Text to read:
╔══
Somewhere in Wyoming
JUNE 2024
This newsletter is more personal and reflective. In the States, I drove for 8 weeks, covered 12,000 miles and made about 63 stops at presbytery offices, churches, restaurant/coffee shop meetings, and homes. I just returned to Ukraine.
I live in two worlds, one with people displaced by the war in Ukraine, the other in a Ford Transit Connect, traveling to speak in churches, offices, coffee shops, and living rooms across America about our work in Ukraine.
Scientists of creativity say that when the mind is occupied with a simple task, it frees the imagination. Some things came together out there alone on the highways, somewhere in Wyoming. I would call it a confrontation between imagination and reality, like what Wallace Stevens said of good poetry, “Not ideas about the thing, but the thing itself,” what he described as, “The actual landscape with its actual horns/Of baker and butcher blowing.” It is the expression of, “life in its lived fullness.”
I’ve often thought of my time in Ukraine as the “thing,” and time in America as time I share my ideas about the “thing.” But in reality, time in America is an extension of time in Ukraine. I am still nurturing and facilitating trusting and supportive relationships and community.
Every night I stay with friends, share a meal, and conversation, every church I visit, every gathering I attend in a home, coffee shop or restaurant, we are all enriched. All churches, all families, all who support this work in Ukraine, share in this communal effort. When you support financially, by hosting or by encouragement, you share in this effort. It is why I speak of our work as the work of Presbyterians (among many others) in Ukraine. Time in America is also life on that “actual landscape.” It is “life lived in its fullness.”
╚══
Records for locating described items
╔══
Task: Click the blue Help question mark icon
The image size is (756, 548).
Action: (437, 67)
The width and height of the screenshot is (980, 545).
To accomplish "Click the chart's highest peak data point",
╚══
Required actions:
- A) Please duplicate the part of the newsletter starting at "I’ve often thought" and ending at "relationships and community.".
- B) Condense the newsletter paragraph beginning "Every night I stay with friends" into a shorter version that keeps its main facts.
- C) Answer these from the newsletter:
(i) How many miles did the trip in the States cover?
(ii) What vehicle is named as the writer's other world?
(iii) Which poet's words are quoted about good poetry?

Results for the exercise:
- A)
I’ve often thought of my time in Ukraine as the “thing,” and time in America as time I share my ideas about the “thing.” But in reality, time in America is an extension of time in Ukraine. I am still nurturing and facilitating trusting and supportive relationships and community.

- B) Every night spent with friends and every church, home, coffee shop or restaurant gathering enriches everyone involved. All churches, families and supporters share in this communal effort, whether they give money, host or encourage. That is why the work is called the work of Presbyterians (among many others) in Ukraine. Time in America is also life on that "actual landscape," "life lived in its fullness."

- C)
(i) 12,000 miles
(ii) A Ford Transit Connect
(iii) Wallace Stevens